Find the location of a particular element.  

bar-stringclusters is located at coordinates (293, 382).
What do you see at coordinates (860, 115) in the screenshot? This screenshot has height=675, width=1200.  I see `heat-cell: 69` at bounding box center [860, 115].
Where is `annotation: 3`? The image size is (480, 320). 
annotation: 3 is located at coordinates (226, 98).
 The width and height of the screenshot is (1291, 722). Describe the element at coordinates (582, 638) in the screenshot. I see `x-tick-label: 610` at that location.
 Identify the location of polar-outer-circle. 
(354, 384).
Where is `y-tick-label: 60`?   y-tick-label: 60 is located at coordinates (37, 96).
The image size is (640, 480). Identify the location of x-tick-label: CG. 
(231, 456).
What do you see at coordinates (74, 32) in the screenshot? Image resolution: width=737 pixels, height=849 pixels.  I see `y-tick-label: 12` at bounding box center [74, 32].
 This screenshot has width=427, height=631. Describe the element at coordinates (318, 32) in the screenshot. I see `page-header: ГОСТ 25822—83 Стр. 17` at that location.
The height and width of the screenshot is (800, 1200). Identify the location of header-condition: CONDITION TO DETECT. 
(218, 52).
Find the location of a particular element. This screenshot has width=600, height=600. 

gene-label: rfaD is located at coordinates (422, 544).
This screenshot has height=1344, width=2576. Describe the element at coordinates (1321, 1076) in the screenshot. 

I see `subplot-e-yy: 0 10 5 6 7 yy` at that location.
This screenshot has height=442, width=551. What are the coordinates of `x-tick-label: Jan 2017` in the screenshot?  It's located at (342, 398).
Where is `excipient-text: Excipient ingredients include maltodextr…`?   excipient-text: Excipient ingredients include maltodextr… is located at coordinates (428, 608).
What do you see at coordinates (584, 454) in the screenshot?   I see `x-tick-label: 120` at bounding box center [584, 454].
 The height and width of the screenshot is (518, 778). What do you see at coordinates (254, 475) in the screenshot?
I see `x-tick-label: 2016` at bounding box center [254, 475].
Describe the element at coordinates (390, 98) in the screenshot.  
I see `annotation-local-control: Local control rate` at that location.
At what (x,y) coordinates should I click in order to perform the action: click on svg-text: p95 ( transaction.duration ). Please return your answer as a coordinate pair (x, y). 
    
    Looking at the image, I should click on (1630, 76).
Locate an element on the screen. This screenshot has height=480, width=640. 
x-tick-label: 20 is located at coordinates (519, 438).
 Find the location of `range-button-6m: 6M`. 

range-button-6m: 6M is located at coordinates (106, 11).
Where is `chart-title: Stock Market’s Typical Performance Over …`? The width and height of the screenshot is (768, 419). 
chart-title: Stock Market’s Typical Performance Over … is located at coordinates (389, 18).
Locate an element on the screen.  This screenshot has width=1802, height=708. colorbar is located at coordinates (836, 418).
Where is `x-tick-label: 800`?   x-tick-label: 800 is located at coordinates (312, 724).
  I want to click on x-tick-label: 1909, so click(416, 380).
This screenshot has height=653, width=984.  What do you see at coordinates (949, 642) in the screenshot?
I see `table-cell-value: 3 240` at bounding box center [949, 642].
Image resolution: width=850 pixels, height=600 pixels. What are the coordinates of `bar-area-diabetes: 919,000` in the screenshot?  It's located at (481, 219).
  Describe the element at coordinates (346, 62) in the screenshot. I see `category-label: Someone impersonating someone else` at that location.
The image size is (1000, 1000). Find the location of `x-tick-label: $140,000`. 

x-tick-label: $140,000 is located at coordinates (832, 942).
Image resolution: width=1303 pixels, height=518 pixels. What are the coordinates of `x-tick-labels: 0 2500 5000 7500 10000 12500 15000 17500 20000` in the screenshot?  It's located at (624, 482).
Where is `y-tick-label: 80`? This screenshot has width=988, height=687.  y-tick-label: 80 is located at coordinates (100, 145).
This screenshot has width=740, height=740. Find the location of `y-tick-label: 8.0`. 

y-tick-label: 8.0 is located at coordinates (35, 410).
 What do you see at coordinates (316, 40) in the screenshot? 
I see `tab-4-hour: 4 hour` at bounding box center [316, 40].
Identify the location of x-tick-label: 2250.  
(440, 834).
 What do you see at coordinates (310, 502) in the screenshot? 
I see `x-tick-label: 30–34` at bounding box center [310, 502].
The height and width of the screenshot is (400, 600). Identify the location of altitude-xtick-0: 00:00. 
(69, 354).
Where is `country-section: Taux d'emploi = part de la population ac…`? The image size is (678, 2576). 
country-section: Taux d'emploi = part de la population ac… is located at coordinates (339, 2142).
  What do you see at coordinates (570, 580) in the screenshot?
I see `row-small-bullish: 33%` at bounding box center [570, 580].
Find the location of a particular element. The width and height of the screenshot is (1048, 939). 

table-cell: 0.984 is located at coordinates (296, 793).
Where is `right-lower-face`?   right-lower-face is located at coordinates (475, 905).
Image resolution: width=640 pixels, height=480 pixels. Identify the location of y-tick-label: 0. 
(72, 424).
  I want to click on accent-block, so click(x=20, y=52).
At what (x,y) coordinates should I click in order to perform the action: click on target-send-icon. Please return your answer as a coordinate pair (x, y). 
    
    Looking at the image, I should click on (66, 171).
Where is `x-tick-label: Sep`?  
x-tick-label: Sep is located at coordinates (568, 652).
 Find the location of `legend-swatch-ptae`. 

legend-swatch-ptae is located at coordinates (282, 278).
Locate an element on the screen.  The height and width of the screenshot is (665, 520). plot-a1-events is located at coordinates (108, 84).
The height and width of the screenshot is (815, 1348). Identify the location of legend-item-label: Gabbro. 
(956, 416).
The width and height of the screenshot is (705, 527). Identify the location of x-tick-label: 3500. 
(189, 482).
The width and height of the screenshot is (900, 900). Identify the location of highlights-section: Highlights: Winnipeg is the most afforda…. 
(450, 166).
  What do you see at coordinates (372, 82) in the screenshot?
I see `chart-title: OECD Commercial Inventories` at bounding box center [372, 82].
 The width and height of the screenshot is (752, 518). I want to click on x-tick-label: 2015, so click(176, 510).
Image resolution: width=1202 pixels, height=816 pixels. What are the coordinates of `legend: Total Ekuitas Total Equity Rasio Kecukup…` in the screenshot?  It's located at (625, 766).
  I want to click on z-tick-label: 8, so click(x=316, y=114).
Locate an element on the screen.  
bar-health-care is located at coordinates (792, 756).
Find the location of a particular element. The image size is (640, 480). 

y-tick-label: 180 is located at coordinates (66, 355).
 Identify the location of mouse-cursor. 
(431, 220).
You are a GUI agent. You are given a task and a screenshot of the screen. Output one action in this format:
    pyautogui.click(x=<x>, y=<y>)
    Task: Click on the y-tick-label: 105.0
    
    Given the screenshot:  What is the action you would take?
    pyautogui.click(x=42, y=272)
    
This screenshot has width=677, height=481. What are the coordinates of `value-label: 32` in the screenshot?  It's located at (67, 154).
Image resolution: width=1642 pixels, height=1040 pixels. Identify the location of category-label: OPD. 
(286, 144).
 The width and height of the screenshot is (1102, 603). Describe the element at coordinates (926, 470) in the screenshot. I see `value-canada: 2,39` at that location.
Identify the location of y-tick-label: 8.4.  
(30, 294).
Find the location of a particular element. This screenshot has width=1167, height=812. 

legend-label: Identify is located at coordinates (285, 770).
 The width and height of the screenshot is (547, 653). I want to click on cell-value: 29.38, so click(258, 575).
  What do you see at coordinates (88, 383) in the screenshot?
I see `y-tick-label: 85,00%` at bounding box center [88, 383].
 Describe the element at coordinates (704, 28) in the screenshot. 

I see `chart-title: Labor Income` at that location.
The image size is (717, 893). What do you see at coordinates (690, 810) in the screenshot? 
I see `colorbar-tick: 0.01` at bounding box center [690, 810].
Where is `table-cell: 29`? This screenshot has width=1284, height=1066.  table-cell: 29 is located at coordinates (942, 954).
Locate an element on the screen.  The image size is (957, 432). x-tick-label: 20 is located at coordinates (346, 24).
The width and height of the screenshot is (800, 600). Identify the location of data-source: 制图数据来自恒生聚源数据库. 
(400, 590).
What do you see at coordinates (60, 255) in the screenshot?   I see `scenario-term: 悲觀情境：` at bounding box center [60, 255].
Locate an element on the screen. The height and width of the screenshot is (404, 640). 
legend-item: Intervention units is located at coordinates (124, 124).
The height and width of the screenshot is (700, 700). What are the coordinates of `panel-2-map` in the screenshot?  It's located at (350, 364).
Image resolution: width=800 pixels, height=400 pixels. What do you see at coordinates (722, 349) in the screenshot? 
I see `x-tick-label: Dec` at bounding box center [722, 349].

------------------------------------------------------------

**TASK OBJECTIVE**
Select every line in the records that contains the word "action". Case counts.

**OUTPUT OF THE TASK**
At what (x,y) coordinates should I click in order to perform the action: click on svg-text: p95 ( transaction.duration ). Please return your answer as a coordinate pair (x, y). 
At what (x,y) coordinates should I click in order to perform the action: click on target-send-icon. Please return your answer as a coordinate pair (x, y). 
You are a GUI agent. You are given a task and a screenshot of the screen. Output one action in this format:
    Given the screenshot:  What is the action you would take?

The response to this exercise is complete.